** start of DATA LINES **

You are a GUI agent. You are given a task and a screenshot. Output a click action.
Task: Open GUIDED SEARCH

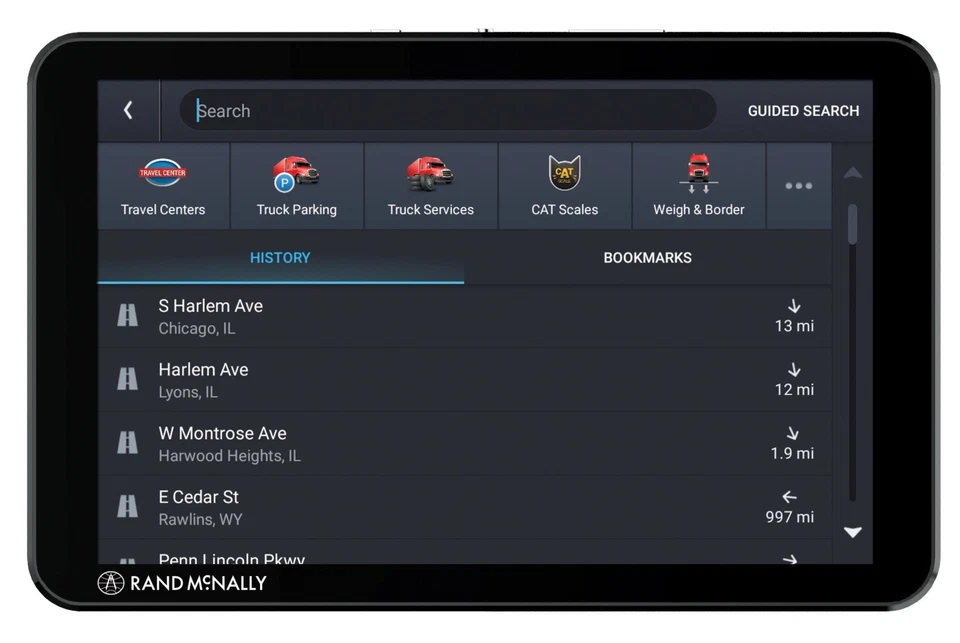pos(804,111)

** end of DATA LINES **
** start of DATA LINES **

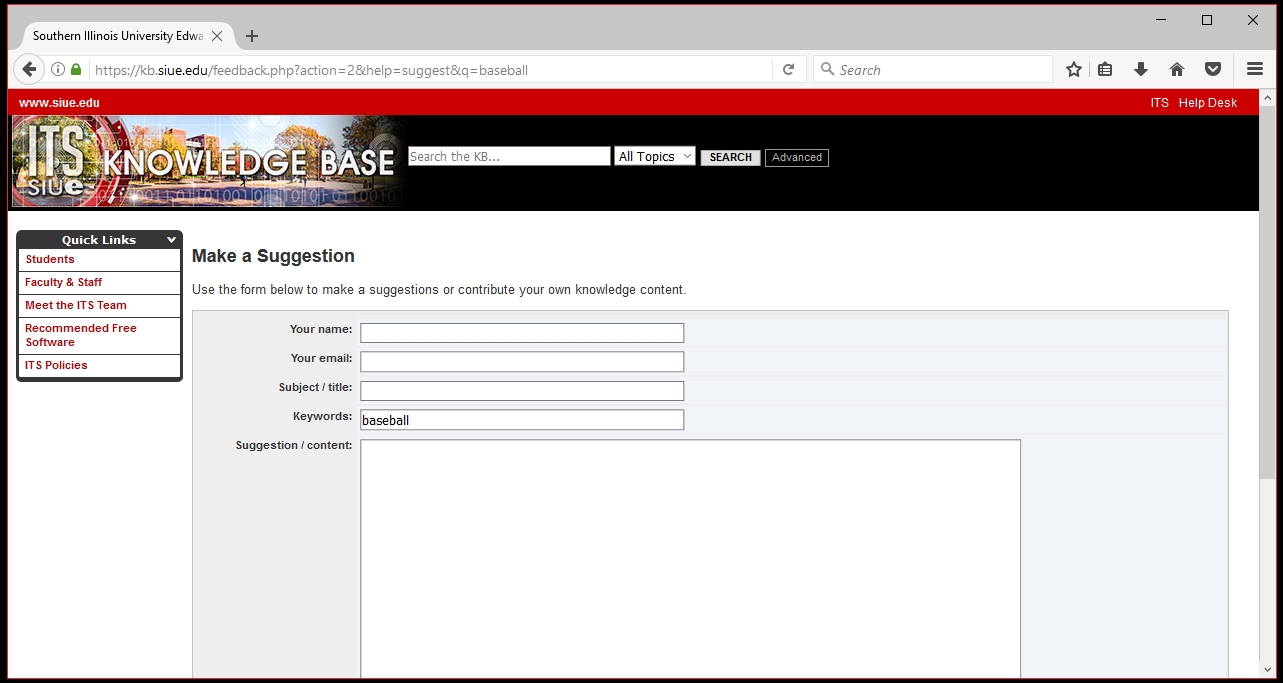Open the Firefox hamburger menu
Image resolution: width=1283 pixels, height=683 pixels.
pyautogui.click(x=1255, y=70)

** end of DATA LINES **
** start of DATA LINES **

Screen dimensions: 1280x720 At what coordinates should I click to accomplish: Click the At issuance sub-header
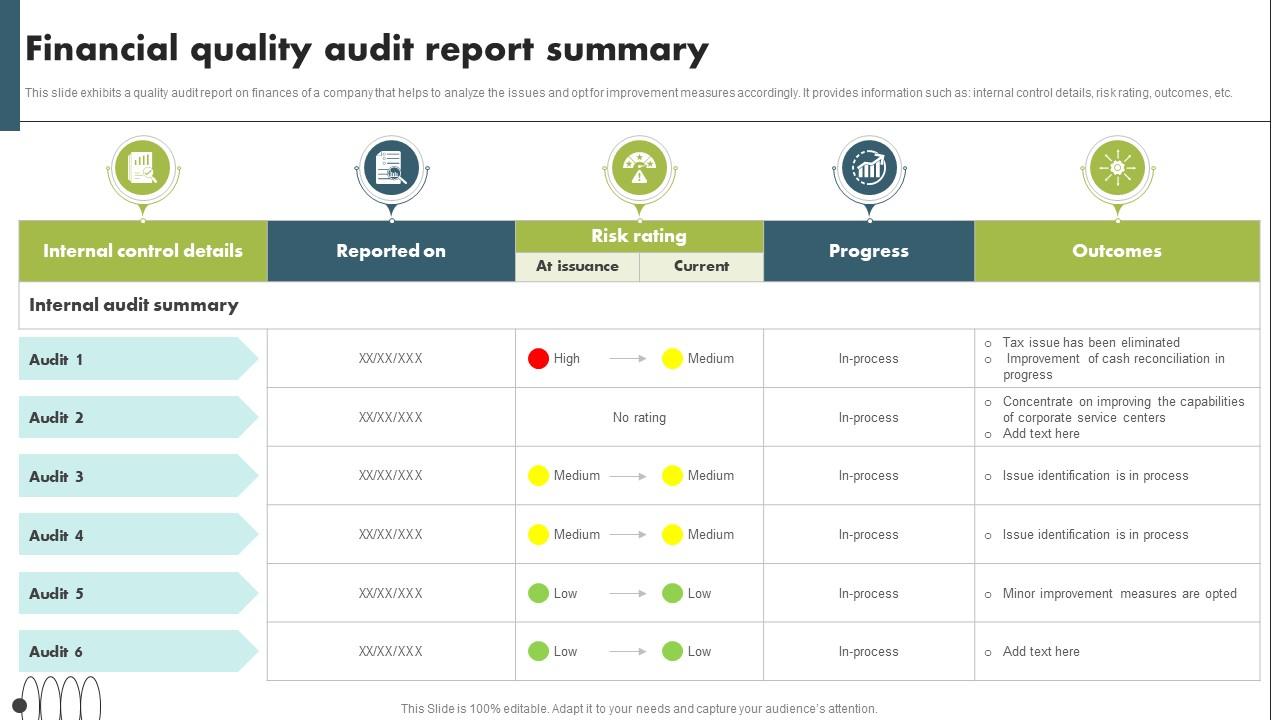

** end of DATA LINES **

WRITTEN REQUEST:
Rewrite the data above, starting at the line that contains "Open the Firefox hamburger menu" and ending at the line that contains "pyautogui.click(x=1255, y=70)", with "hamburger menu" changed to "application menu" and nothing else altered. Give only those lines, and leave out the pictures.

ANSWER TO THIS TASK:
Open the Firefox application menu
Image resolution: width=1283 pixels, height=683 pixels.
pyautogui.click(x=1255, y=70)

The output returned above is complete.